Inducible high-level expression of heterologous genes in Bacillus megaterium using the regulatory elements of the xylose-utilization operon.

Abstract

We have constructed a shuttle plasmid for Bacillus megaterium and Escherichia coli that contains the promoter and repressor gene of the B. megaterium-borne operon for xylose utilization. A polylinker downstream of the promoter allows versatile cloning of genes under its transcriptional control. We have placed gdhA (encoding glucose dehydrogenase) from B. megaterium, lacZ (encoding beta-galactosidase) from E. coli, mro (encoding mutarotase) from Acinetobacter calcoaceticus, and human puk (encoding single-chain urokinase-like plasminogen activator, rscuPA) under xylose control in this vector.

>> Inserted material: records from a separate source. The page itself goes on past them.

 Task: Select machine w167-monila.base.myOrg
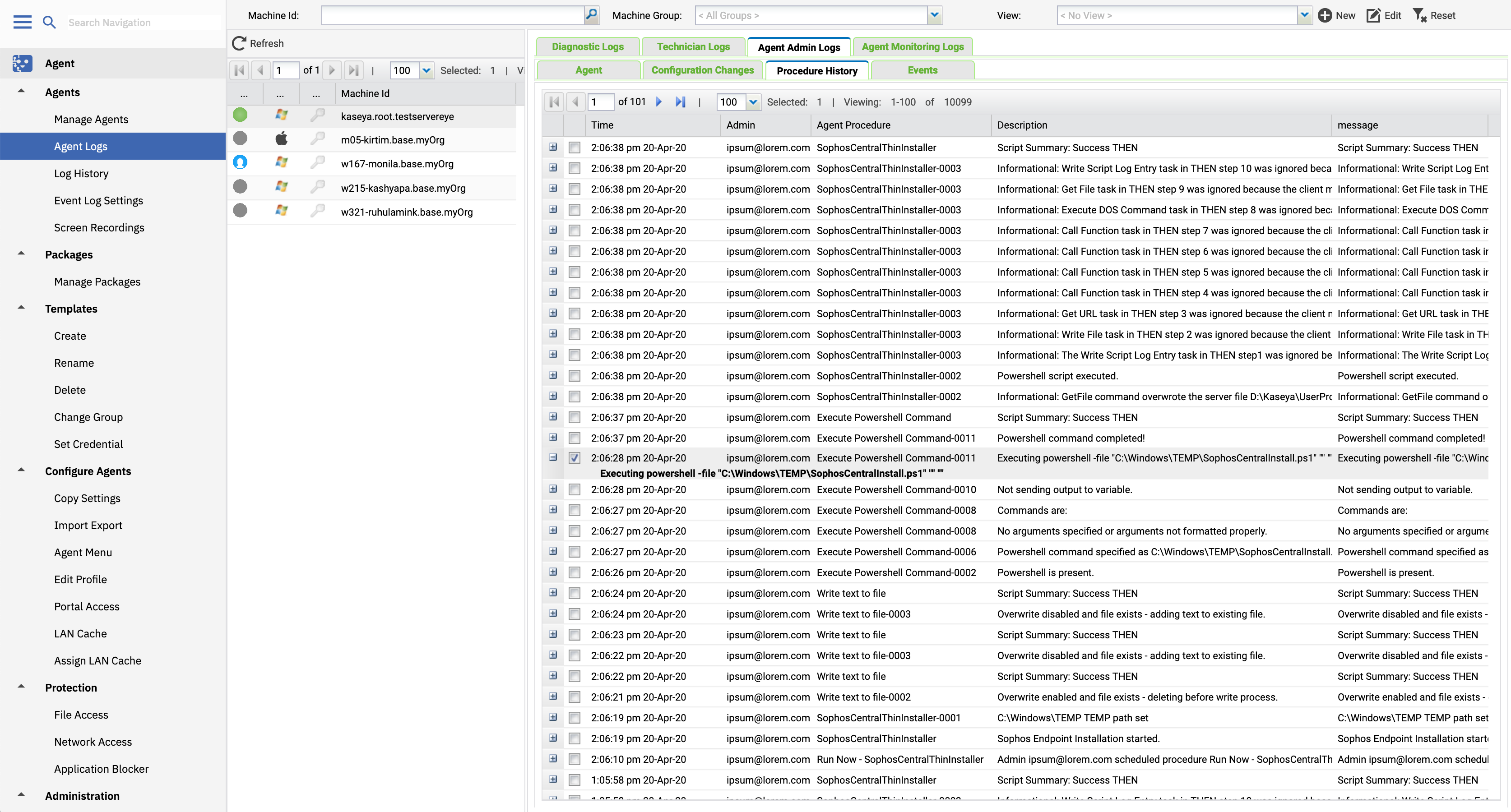click(x=397, y=164)
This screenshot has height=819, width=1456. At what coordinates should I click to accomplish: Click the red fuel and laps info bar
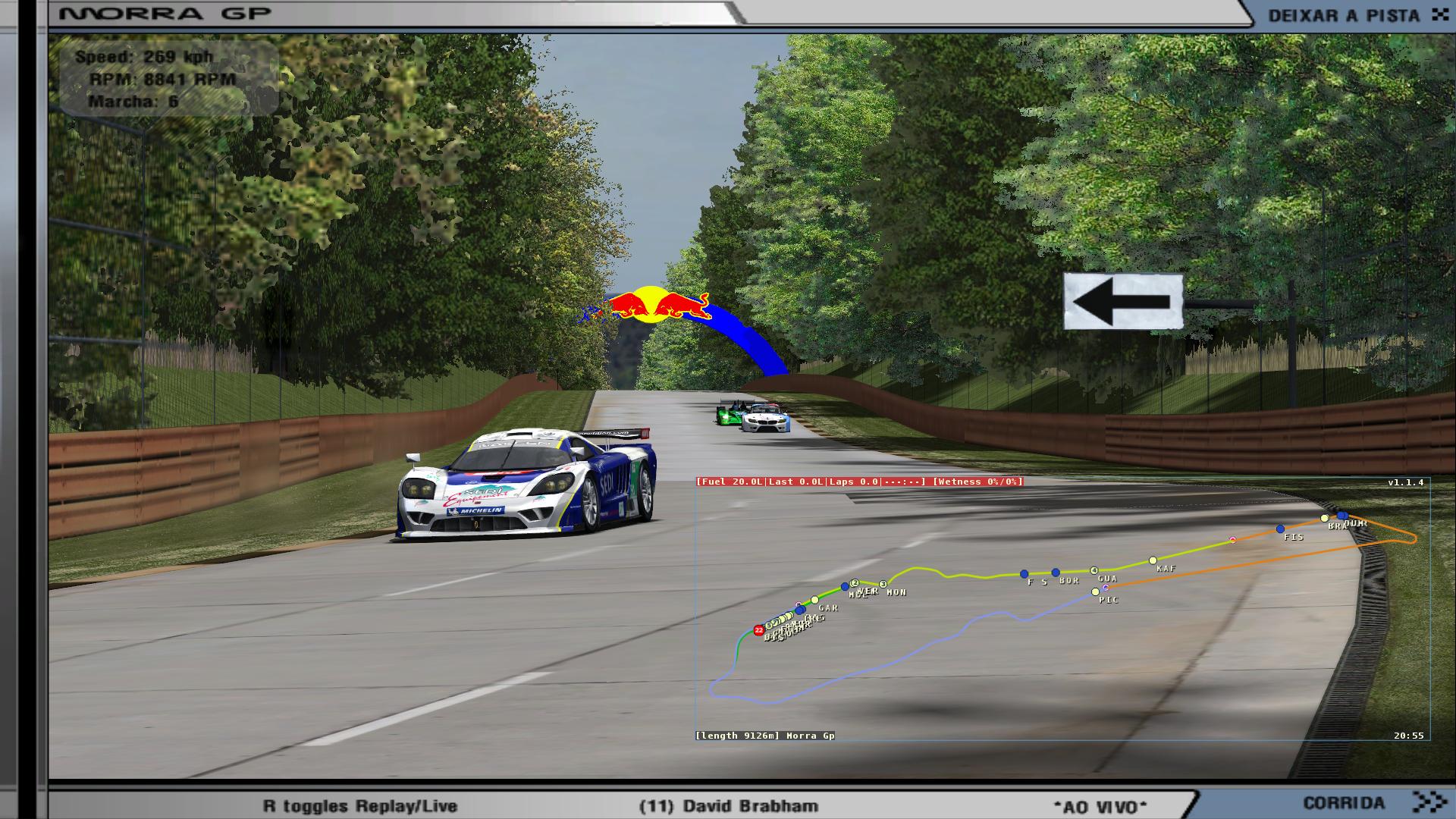coord(860,482)
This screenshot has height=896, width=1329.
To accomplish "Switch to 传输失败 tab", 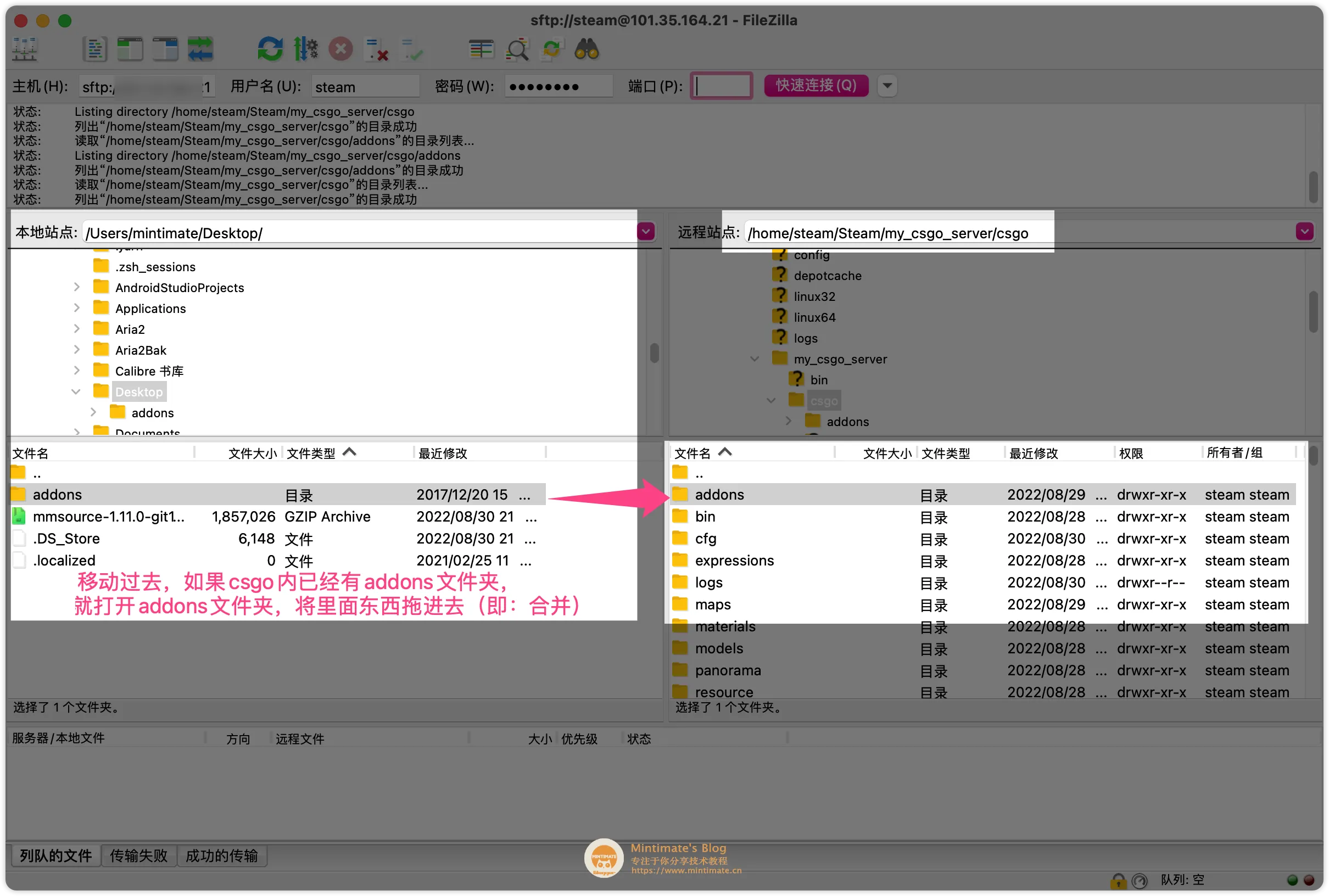I will tap(138, 855).
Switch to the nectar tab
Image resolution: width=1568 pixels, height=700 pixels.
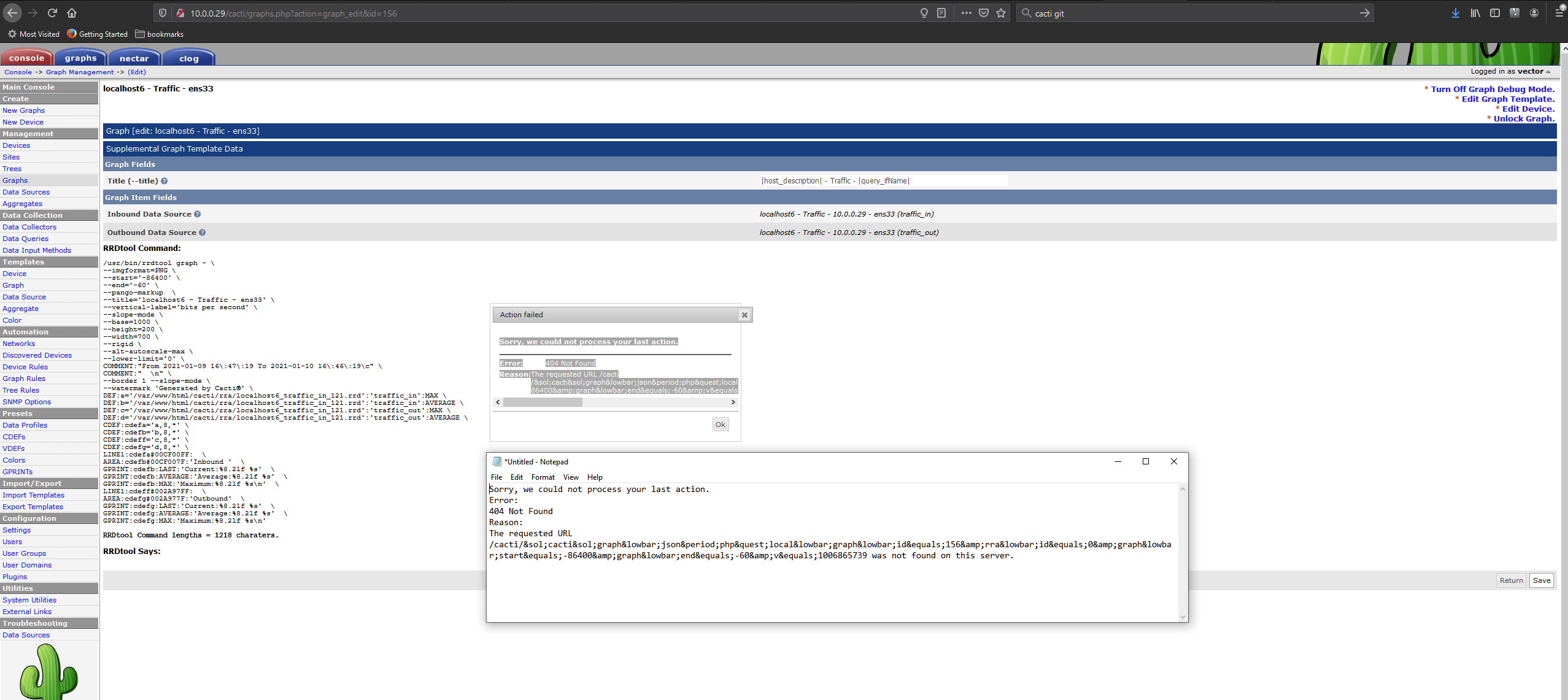point(134,58)
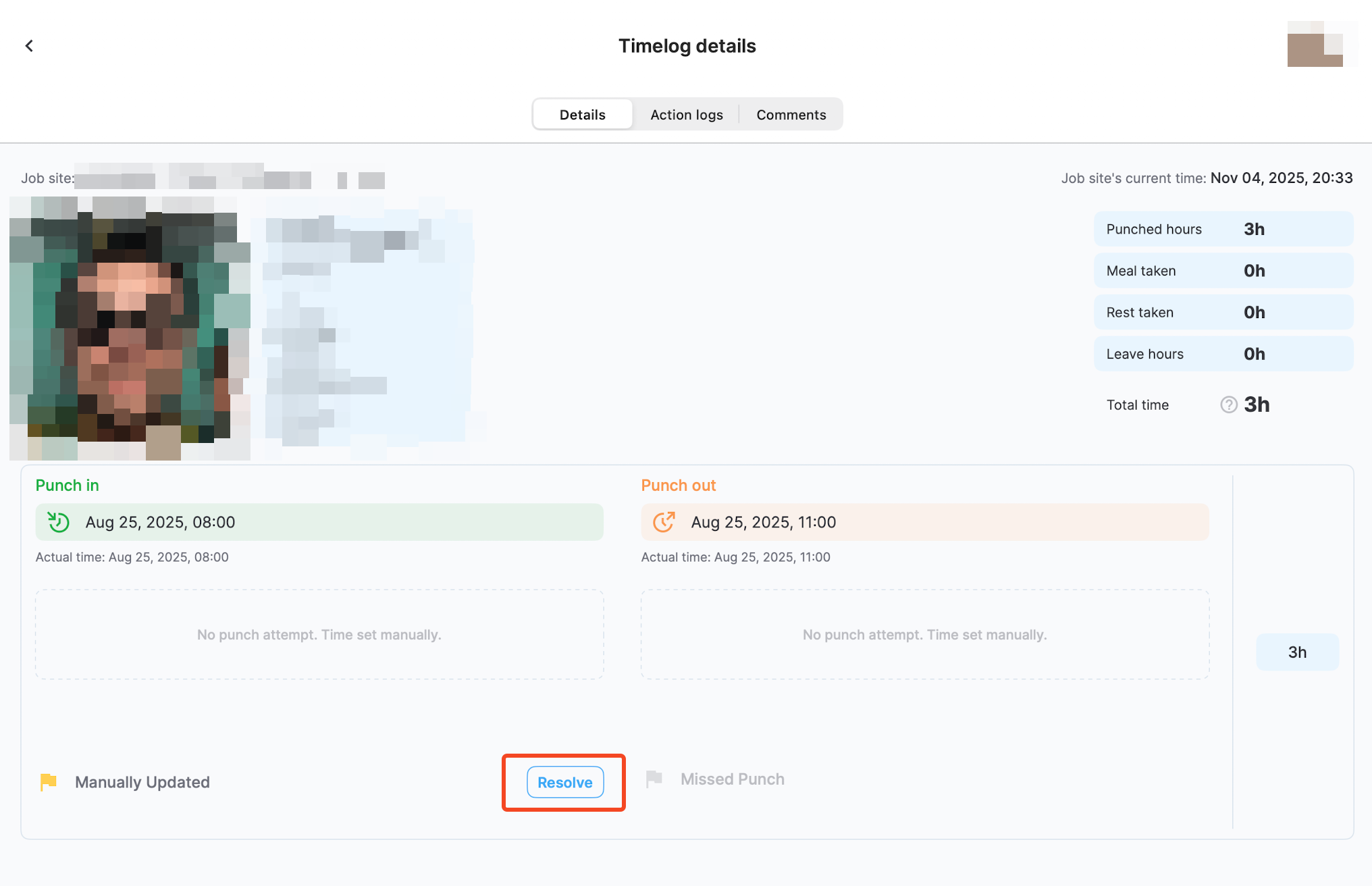The image size is (1372, 886).
Task: Click the orange punch-out clock icon
Action: click(664, 522)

All four genes were between 130-fold and 350-fold inducible by 0.5% xylose in the growth medium in B. megaterium. Enzymatically active glucose dehydrogenase and mutarotase accumulated to 20% and 30% of the total soluble protein, respectively. beta-Galactosidase and rscuPA were also expressed at a high level. A gel analysis of the products demonstrated their proteolytic stability in the cytoplasm, even up to 5 h after induction. The expression properties of this new host-vector system are discussed in comparison to the ones available for B. subtilis and E. coli.